Kallista scrambled to catch up, rushing down the long corridor after him. “Dammit, Torchay, you’re bleeding again.”
“Let it.” He rounded on her again, just outside the entrance to the sanctuary, bending down until his nose almost brushed hers. “At least I have sense enough to be going to get it mended, unlike some too-stubborn-for-her-own-damn-good naitan I know.” He whirled and stalked across the worship hall.
“Torchay—” Kallista called after him, but he only gave one of his disgusted growls. Better to let him go. Maybe he’d be in a better temper later.
She wandered toward the center of the worship hall, her hand drifting to the ring in her pocket, the one she could not possibly possess. The ring given to her in a dream. She had yet to put it on a finger, but neither had she been able to leave it behind, lying on the chest in her room. She’d carried it in a pocket the last three days.
Kallista drew the ring from her pocket. The rose on its crest was identical to the one inlaid in the center of the temple floor, the faint reddish hue derived from the wax left behind when it had been used as a seal. What did it mean? How had she come to possess it? She had far too many questions and far too few answers.
Perhaps she should consult Mother Edyne. But what could an East magic prelate of a provincial temple know about mysteries such as these? Kallista started to put the ring back in her pocket and almost dropped it.

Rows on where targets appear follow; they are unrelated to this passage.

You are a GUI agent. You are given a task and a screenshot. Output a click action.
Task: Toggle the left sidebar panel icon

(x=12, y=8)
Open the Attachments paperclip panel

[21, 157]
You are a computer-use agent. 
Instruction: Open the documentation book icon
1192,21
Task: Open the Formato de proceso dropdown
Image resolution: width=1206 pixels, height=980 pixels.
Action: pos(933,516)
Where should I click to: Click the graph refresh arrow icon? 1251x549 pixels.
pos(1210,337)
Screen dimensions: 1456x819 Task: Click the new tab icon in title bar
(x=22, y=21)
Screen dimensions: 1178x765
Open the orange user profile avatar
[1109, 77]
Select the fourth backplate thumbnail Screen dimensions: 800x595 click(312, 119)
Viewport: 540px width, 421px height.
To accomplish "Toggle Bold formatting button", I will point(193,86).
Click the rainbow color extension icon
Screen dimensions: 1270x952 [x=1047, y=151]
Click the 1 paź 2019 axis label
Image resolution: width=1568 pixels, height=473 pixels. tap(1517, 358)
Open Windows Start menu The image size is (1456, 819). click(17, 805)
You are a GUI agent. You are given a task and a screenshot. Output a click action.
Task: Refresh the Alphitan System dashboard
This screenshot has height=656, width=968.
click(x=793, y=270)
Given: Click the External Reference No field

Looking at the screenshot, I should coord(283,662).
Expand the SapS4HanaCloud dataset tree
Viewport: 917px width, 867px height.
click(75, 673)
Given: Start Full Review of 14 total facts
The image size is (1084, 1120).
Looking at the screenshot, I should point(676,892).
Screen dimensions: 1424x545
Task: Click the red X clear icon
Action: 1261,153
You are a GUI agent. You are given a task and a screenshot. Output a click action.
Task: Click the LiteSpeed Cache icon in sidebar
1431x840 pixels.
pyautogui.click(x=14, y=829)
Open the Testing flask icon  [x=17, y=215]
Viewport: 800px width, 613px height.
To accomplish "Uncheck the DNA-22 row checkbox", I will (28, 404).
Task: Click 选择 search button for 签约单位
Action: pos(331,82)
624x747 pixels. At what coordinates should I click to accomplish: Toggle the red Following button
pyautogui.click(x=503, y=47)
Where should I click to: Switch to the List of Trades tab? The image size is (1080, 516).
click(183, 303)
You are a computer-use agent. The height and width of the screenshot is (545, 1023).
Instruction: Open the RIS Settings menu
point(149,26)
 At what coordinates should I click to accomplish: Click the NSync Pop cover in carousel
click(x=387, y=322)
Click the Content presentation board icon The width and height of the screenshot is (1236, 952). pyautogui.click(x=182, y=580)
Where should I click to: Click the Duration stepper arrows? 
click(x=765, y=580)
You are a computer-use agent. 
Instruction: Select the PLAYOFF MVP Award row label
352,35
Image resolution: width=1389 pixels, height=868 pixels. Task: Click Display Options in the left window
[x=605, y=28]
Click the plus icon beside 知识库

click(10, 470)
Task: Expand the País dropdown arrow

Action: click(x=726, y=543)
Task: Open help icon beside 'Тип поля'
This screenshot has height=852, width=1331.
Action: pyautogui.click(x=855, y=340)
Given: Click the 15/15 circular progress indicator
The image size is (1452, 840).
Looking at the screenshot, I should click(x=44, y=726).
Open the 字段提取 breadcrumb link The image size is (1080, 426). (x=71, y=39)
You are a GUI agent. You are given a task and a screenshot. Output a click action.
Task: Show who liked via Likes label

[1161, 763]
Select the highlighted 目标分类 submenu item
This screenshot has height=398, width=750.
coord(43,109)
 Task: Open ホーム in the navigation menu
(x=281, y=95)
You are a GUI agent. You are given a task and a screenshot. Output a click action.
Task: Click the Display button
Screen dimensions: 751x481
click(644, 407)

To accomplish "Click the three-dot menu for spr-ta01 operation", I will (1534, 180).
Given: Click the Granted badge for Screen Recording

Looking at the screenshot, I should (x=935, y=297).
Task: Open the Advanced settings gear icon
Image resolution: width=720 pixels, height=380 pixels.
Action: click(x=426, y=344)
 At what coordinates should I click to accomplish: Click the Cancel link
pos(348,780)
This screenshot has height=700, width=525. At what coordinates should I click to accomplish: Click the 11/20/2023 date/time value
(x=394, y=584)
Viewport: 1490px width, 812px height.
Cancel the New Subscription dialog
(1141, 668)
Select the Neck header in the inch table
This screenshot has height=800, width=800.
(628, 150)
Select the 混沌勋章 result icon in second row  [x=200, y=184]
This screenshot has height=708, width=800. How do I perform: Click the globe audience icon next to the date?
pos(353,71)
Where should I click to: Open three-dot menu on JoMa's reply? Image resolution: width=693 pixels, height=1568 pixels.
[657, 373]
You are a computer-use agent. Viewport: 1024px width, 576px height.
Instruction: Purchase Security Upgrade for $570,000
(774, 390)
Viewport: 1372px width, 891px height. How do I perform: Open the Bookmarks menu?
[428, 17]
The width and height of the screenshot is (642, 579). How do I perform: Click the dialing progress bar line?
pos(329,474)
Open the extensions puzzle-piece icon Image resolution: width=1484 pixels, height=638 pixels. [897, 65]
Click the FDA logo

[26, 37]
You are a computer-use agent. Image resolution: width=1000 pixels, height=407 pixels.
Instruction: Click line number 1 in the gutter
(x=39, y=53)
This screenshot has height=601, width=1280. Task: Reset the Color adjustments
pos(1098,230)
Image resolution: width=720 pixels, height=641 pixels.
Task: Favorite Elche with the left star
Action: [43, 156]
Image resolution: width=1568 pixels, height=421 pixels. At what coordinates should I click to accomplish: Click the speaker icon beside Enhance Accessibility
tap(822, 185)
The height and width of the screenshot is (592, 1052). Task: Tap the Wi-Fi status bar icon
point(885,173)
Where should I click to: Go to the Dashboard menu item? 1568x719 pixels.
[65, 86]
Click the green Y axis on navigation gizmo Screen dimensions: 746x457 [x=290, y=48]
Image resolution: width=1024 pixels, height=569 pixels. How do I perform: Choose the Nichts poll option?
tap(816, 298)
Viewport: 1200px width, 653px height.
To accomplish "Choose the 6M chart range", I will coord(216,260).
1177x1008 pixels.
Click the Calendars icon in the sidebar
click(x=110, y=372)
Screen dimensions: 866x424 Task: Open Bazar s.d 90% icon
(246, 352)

She caught it again, gripped it tight in her hand, heart pounding. She couldn’t lose the ring, no matter how little she wanted it. Somehow, she was certain that it was a key to many of the answers she wanted. She didn’t understand how an inanimate object could answer questions, but the certainty would not leave her. Perhaps she was meant to look the ring up in some archive or other. However the answers were to be had, she could not lose the thing. And the safest place for it…
Kallista sighed, resigned to the inevitable. She removed her right glove and slid the ring onto her forefinger where the dream Belandra had worn it. But it would not fit over her knuckle. Her hands were apparently bigger than the dream woman’s. The ring went on the third finger of her right hand. It looked good there.